* **Your tasks**:
- A) List every person named in the article below about the Remembering Resistance project.
- B) Carry on the article about the Remembering Resistance project, writing the next part after its final sentence.

Remembering Resistance: A Century of Women’s Protest in the North of England


28 June 2018 15:12
A suffragette meeting in Caxton Hall, Manchester, England circa 1908. Emmeline Pethick-Lawrence and Emmeline Pankhurst stand in the centre of the platform
A suffragette meeting in Caxton Hall, Manchester, England circa 1908. Emmeline Pethick-Lawrence and Emmeline Pankhurst stand in the centre of the platform

Thanks to National Lottery players, Lancaster University researchers are to create a permanent archive, which focuses on women fighting for political change to inspire future generations with a grant from the Heritage Lottery Fund (HLF).

In 1918, after decades of protest, all men and some women got the vote.

To mark the centenary of this milestone in women’s rights, the project entitled ‘Remembering Resistance’ will bring to life the last 100 years of women’s involvement in protests in the North of England.

Dr Sarah Marsden, a lecturer in Protest in a Digital Age and Dr Chris Boyko, a lecturer in Design, have received £65,000 from the HLF.

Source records
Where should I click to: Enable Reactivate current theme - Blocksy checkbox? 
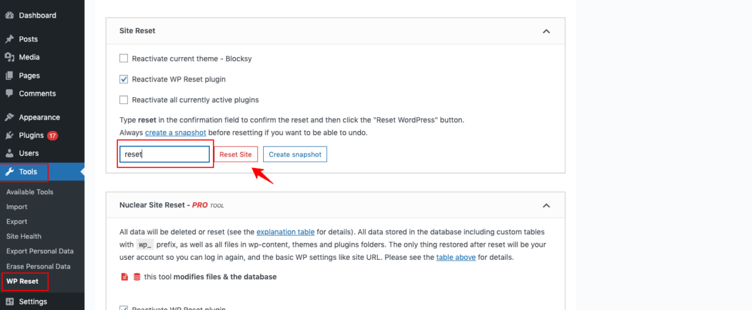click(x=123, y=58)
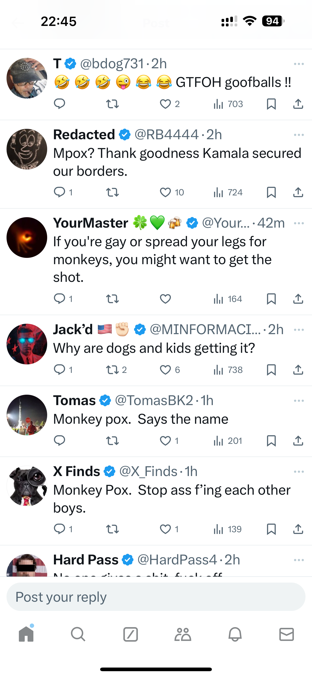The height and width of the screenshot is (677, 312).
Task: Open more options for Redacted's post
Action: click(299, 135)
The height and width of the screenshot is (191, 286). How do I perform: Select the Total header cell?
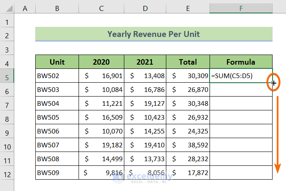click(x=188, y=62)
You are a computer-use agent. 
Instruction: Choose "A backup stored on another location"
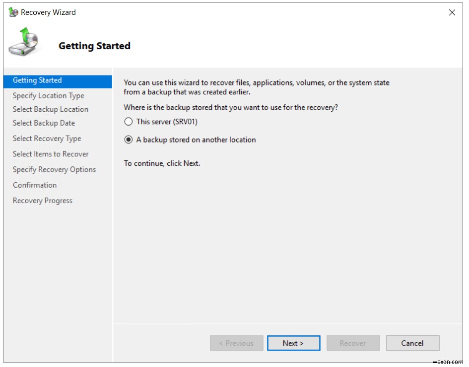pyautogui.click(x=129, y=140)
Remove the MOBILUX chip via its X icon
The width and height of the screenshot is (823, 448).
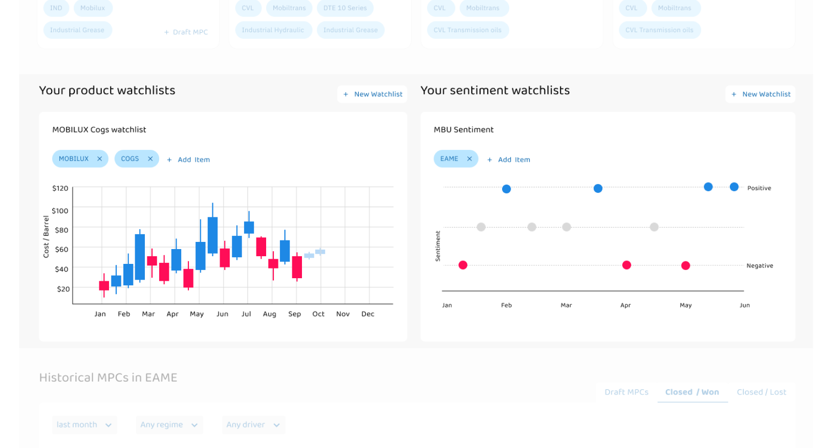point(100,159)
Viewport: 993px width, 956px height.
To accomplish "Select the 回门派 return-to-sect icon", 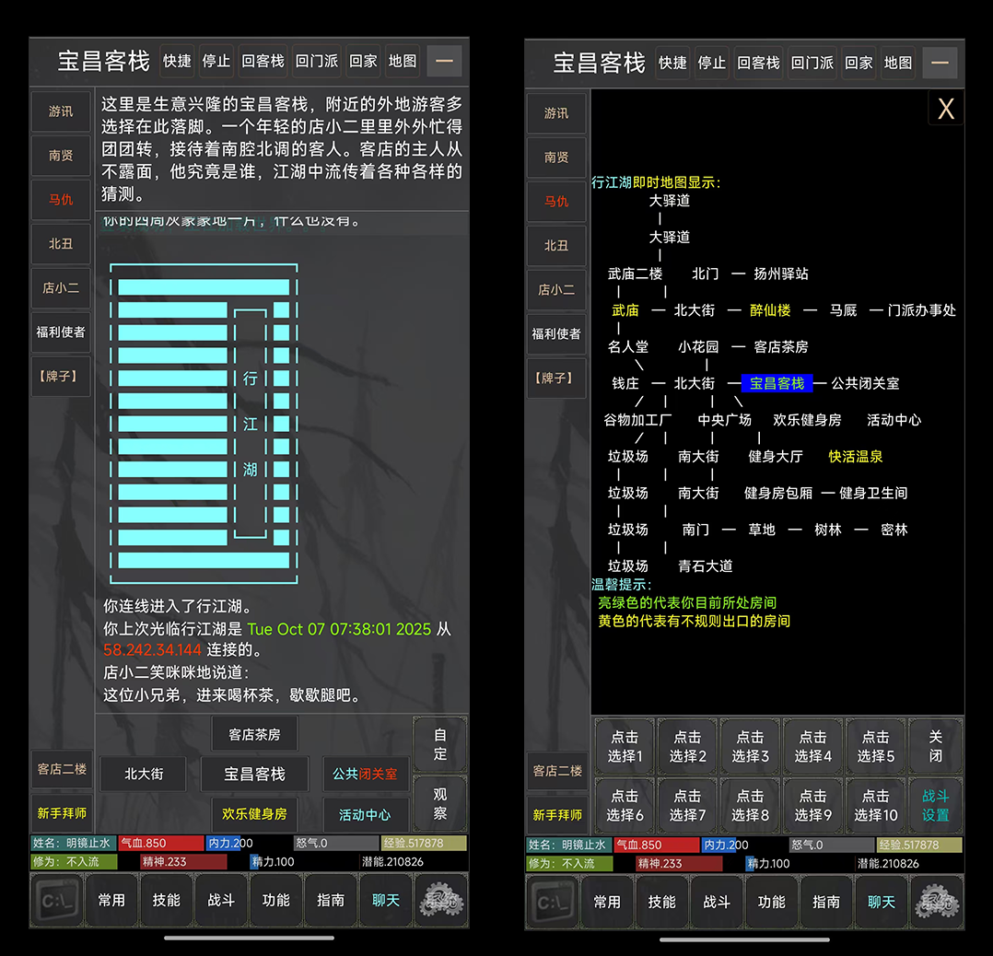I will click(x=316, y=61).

* **Answers to the exercises**:
- A)
Emmeline Pethick-Lawrence
Emmeline Pankhurst
Dr Sarah Marsden
Dr Chris Boyko

- B)
Through a programme of public engagement events and activities to record this aspect of heritage, the project will develop a rich picture of when, where, and why women have fought for change and identify the most significant sites of women’s resistance in the North.

Working with citizen researchers, ‘Remembering Resistance’ will map the last century of protest by charting the routes that protests took, and the strategies protesters used, as well as collating artefacts associated with protest movements.

The project will gather oral histories and archival accounts of protest actors, past and present.

The outcome of the project will be integrated into the archives of local museums, and will contribute to their programmes on the struggle for women’s suffrage.

The project will create a permanent archive of material and resources, cataloguing and celebrating women’s involvement in political change to inspire future generations. 

 “Remembering Resistance will create a digital, material and educational legacy that makes visible the critical role women have played in protest over the last 100 years,” explained Dr Boyko.

“In doing so, the project will deepen people’s understanding of the effort needed to bring about political change and the importance of political engagement, now and in the future.”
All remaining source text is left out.